__Passage to read__:
------------
If my working-class father started attending a UU church, I'm not sure who he'd talk to.
It was a good job. The factory made cattle feed, and cattle always need to eat, so the work was steady. If you were careful with your money, it paid well enough to support a family.
It was also a bad job. Dad came home stinking of fish oil. Over time the noise ruined his hearing. And the schedule fluctuated. He worked the day shift one week and the night shift the next—back and forth every other week until he retired. All the workers in that factory did that.
If the night shift was working overtime, I didn’t see him all week. But otherwise I got off school about an hour before he had to leave for work. I’d race home on my bike, and we’d play baseball. He taught me to hit by throwing tennis balls in the front yard.
Dad had a method for teaching me not to be afraid of the ball. “Let it hit you,” he said. Because that’s how Dad thinks: If the worst has happened already and you survived, what’s to be afraid of?
I’m a Unitarian Universalist, but my Dad isn’t. My parents seem quite happy in the same conservative branch of Lutheranism in which they raised my sister and me. It teaches the literal truth of the Bible, and its God is real, personal, and powerful. The God I met at home was more liberal than the God of my Lutheran grade school, but not by much. He was, at the very least, secure enough to be amused rather than threatened by my human attempts to be clever. At home, my heretical theological speculations were always matters for discussion rather than reprimand. But nonetheless, God had spoken, and His word was law. If reason and conscience told me something different from what was written in the Bible, then I’d better think things through again.
------------
__Information provided__:
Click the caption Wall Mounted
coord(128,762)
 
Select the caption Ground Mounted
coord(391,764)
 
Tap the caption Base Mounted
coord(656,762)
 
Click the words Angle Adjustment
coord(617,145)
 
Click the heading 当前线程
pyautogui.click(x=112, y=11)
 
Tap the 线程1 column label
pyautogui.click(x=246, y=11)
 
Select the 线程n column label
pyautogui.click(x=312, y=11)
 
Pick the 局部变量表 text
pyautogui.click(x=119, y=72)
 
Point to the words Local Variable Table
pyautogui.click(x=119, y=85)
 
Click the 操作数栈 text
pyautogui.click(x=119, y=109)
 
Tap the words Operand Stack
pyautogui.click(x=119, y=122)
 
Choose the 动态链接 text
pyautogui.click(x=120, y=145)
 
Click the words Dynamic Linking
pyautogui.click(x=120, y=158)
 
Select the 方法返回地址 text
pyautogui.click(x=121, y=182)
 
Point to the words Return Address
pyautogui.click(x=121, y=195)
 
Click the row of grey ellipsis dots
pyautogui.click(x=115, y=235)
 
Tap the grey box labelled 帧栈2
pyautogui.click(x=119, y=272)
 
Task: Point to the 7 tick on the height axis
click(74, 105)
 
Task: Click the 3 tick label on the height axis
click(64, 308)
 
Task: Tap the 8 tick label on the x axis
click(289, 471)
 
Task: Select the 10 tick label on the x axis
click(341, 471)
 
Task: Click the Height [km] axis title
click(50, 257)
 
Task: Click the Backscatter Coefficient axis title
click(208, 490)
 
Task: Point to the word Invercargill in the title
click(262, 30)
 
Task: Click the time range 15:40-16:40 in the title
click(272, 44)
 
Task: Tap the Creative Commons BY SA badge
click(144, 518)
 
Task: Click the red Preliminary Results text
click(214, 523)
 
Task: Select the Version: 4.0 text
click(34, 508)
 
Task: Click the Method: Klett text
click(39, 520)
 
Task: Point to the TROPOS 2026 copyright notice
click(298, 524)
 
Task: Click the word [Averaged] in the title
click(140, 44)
------------
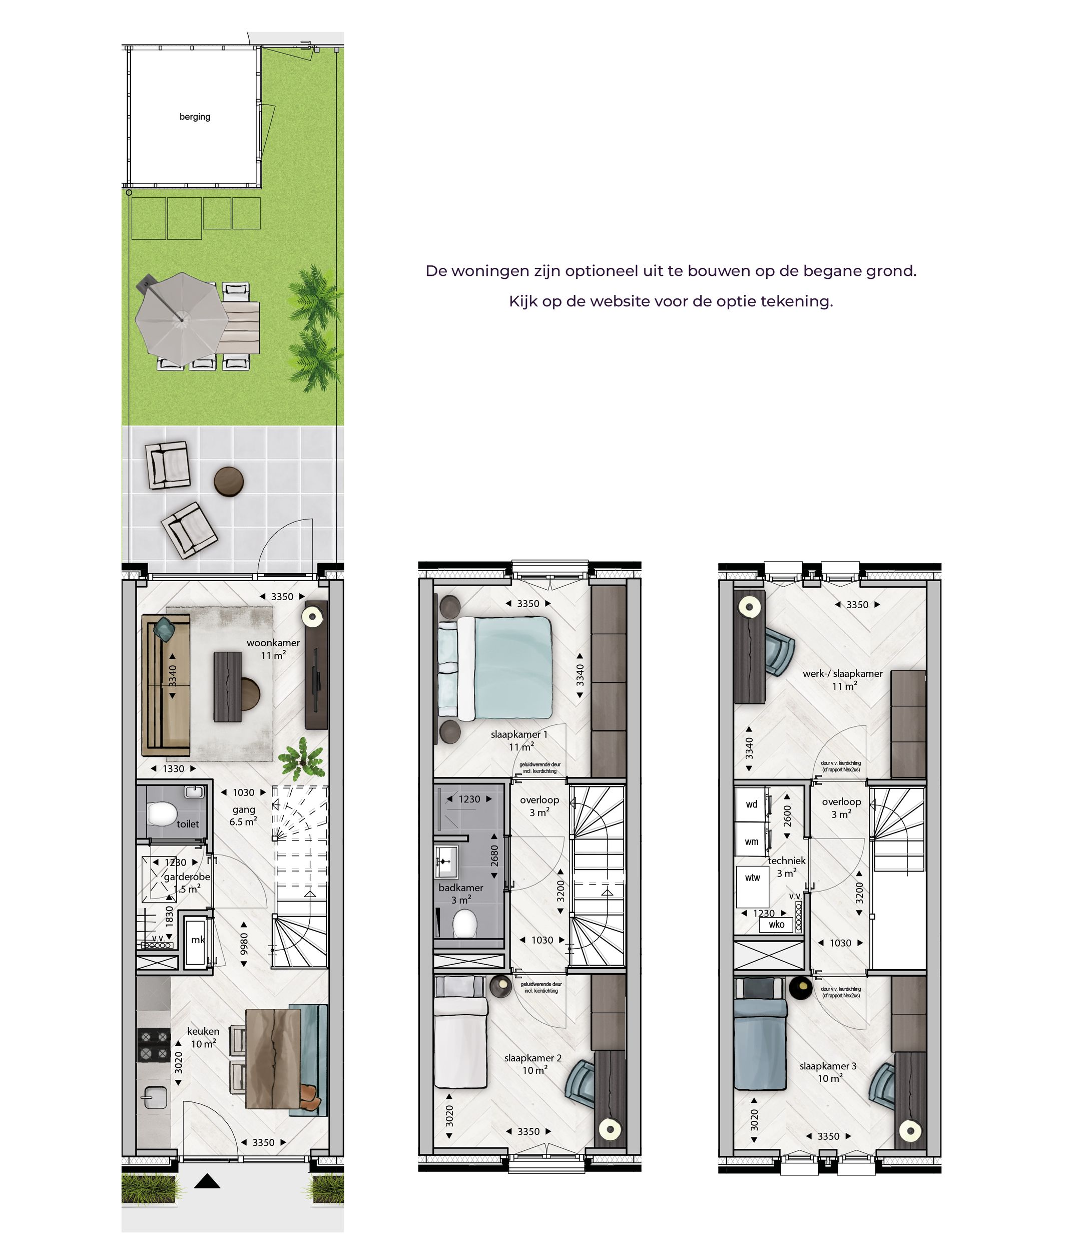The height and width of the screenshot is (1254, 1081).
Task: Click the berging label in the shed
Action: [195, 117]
------------
__Requirement__:
Answer these from the essay about the factory-worker father:
1. What did the factory make?
2. How did the father teach hitting in the front yard?
3. What does the parents' branch of Lutheranism teach about the Bible?
The entries above play no part in this exercise.

__Task output__:
1. Cattle feed.
2. By throwing tennis balls.
3. Its literal truth.